When I say direct, Moonstruck begins mere hours after the closing dramatic events of High Moor, and wastes no time at all in moving the story forward. High Moor was a deeply assured and well plotted action horror thriller, and Moonstruck takes that ball and runs with it. At the emotional core of this book are a love story and a revenge narrative, which put two not unsympathetic groups onto a brutal collision course.
The plotting was a high point of the previous story, and for my money it's even tighter here – the narrative is dense but lethally easy to follow, and there is a real pleasure and tension in feeling the various characters and factions driving towards each other. Knowing just what the werewolves are capable of actually increases the pressure in this regard, and as with High Moor, Reynolds does a superlative job of building a scene to a dramatic climax, then cutting away to another character or group. It's confident, assured storytelling, and that confidence is well earned.
This novel also contains some truly spectacular action horror sequences. There's an attempted hijacking of a moving police van which is just an exemplar of how to create a cinematic action scene in prose – not a word overused or out of place, tension building to a brilliantly realised explosion of violence and chaos. Similarly, the violence of the werewolves against humans is unflinchingly portrayed. Another element I found as a step up from this work to the previous one was the occasional overuse of certain phrases, during the fights and the werewolf transformation scenes, seems to have been addressed, leaving the eye (or in this case, the ear) nothing to snag over as the relentless horror unfolds.
Any downsides? Not really. I missed the kids from the last book, but their story had been told. I guess the only other thing is that, as with the last story, this one ends on a brutal cliffhanger, that will leaving you howling for part three.

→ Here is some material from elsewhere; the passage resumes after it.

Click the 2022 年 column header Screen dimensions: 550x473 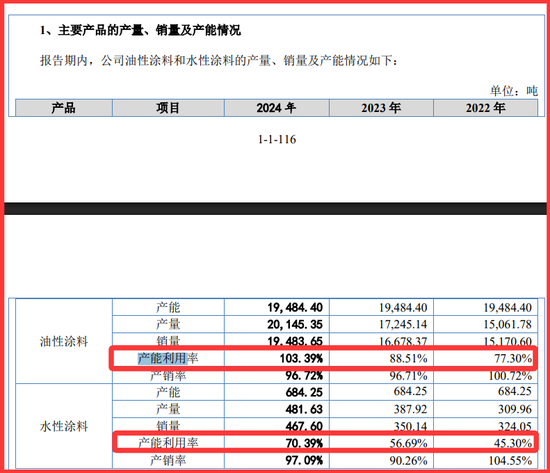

Chris Barnes does another bang up job as narrator – in fact, if anything, this is a more assured performance than the last audiobook in this series. Whilst Chris still seems to struggle a little with the American accents, he's clearly working hard at it, with a noted improvement over the last instalment. As to the rest, there's a feeling that Barnes has really gotten into the character work here, finding the essence of each person and bringing to each a vocal performance that is distinct, without ever overpowering the reading. Again, there is sparing but appropriate use of sound effects on voices when characters use phones or radios to talk, which adds a layer of verisimilitude to the reading. Like the writing, this is assured, skilful narration from a performer clearly dedicated to his craft. Superb stuff.